Finally, we have the two issues, with their consequences in impressive contrast. Great as his debt is, the king's debtor is released and forgiven; but the servant's debtor, owing so small a sum, is cast into prison till he shall pay the debt. But how shall he pay it in prison? Nay, it is not to secure payment that he is incarcerated, so much as to gratify the malignity of a wicked and revengeful heart. After so great a mercy shown to himself, the creditor cannot show the smallest mercy to his fellow-servant. And there the poor man must lie, in a private dungeon, amidst filth and darkness, his creditor his jailor, no comforts nor supplies but what are furnished him by friends without, no hope of deliverance till death comes to his release. Such is the contrast between God's dealing with man, and man's dealing with his brother. He compassionately forgives; we cruelly proceed to punish. Or if we pretend to forgive, how different is our forgiveness from his! God forgives gladly; we reluctantly. God forgives promptly; we after long delay. God forgives completely; we but partially and imperfectly. God forgives from the heart; we only with outward formalities. God forgives very tenderly; we with indifference or contempt. God forgives and forgets the crime; we cherish the bitter memory for many years. God forgives and takes the pardoned sinner to his heart; we thrust him away from our presence and our fellowship forever. God forgives so lovingly that he is said to delight in mercy and rejoice over the pardoned; we with such coldness, such hatred, such haughty disdain, that to meet the object of our clemency in heaven would spoil our joy!

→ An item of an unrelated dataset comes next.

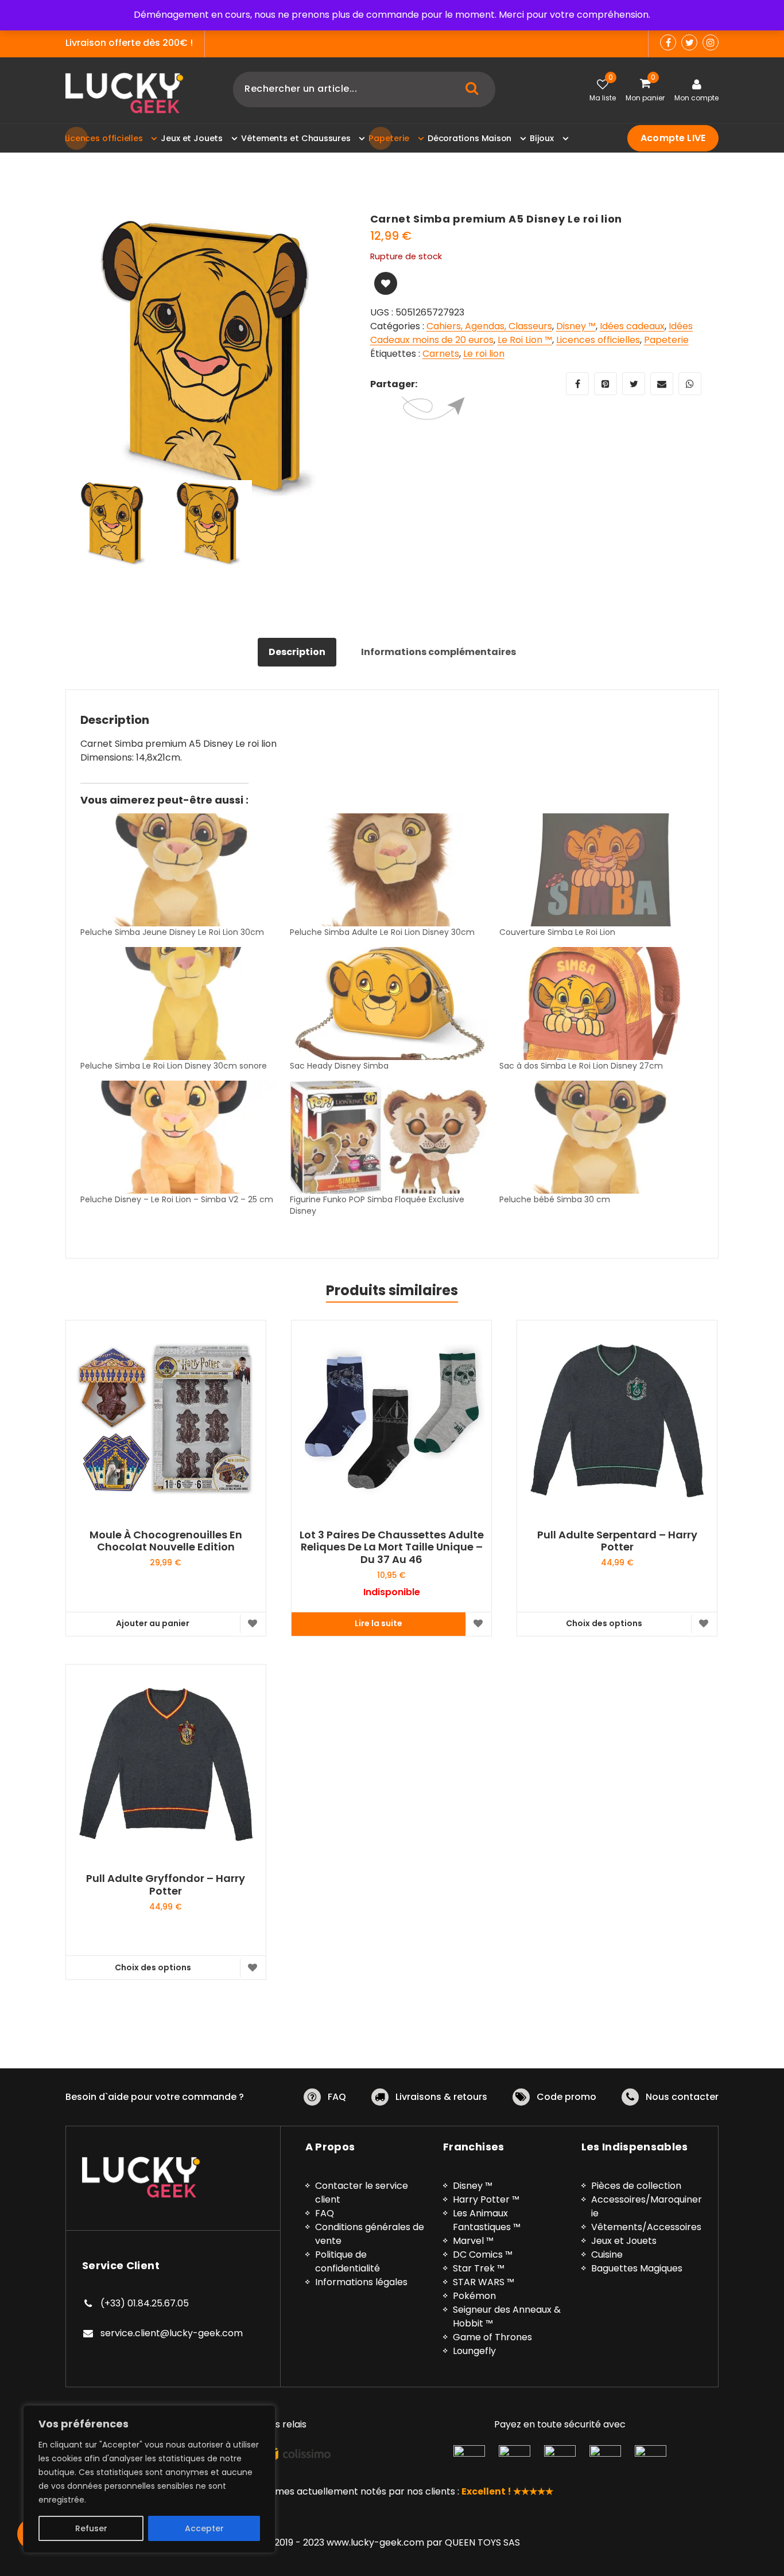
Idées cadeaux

That the cruel severity of the servile creditor should touch the hearts of his fellow-servants with sorrow is no matter of wonder. Stern and inexorable as were the laws of the age, no man without grief or anger could witness such inhumanity. In our day the case would have convoked an indignation meeting, if not a mob; with denunciatory resolutions, if not the prompt application of the code of Judge Lynch. The better method, however, is chosen; and the sad matter is prudently reported to the king. The king recalls the late object of his amazing clemency, in a dignified but very pointed speech remonstrates with him, and then delivers him to the tormentors till he shall pay the last farthing of the debt once forgiven. A righteous but terrible punishment! A state criminal, he goes to the public prison, the royal dungeons—perhaps, like the Mammertine and Tullian at Rome, three stories under ground. The debtor's prison, however, was ordinarily in the house of the creditor—often in his cellar; where the prisoner was kept in chains, subject to the creditor's will, to be tortured or slain as he chose. Slaves were there on purpose to torment him, and make his life as wretched as possible. They scourged him, beat him with rods, racked him with engines, pulled out his teeth, plucked out his nails, burned out his eyes, cut off his nose and ears, tore and mangled his flesh with hooks and pincers—to make him disclose his hidden treasures, to induce his friends to pay his debt for him, or simply to gratify a diabolical spirit of revenge. That all this has its counterpart in God's retribution upon the implacable, though almost too terrible for our faith, is the plain teaching of the parable. Men and angels rise up in remonstrance with Heaven against the unforgiving. And when the divine Heart-searcher calls him to judgment, what answer can he make to the dread animadversions of the angry king? Dare he now pray, as he often did on earth, "Forgive us our debts as we forgive our debtors!" Will he lift up his voice and sing, as he used to do in the church,

"That mercy I to others show,
That mercy show to me!"

It was a mockery then; he will not repeat it now. Speechless as the unrobed intruder at the marriage feast, he stands trembling before his Judge. Angels of justice, take him away! Let us not see his anguish, nor hear his lamentation! Showing no mercy, he has lost all claim upon mercy. Conscience his eternal tormentor, any spot in the universe may be his dungeon of despair. Ask him now the question he has often asked with a sneer—"Is there a hell, and where is it?" He lays his hand upon his heart and answers—"There is, and it is here!" Angels of justice, take him away!

"So likewise shall my heavenly Father do also unto you, if ye from your hearts forgive not every one his brother their trespasses."

[[1]] Preached in St. John's, Buffalo, N.Y., 1869.

[[2]] Twenty-second Sunday after Trinity.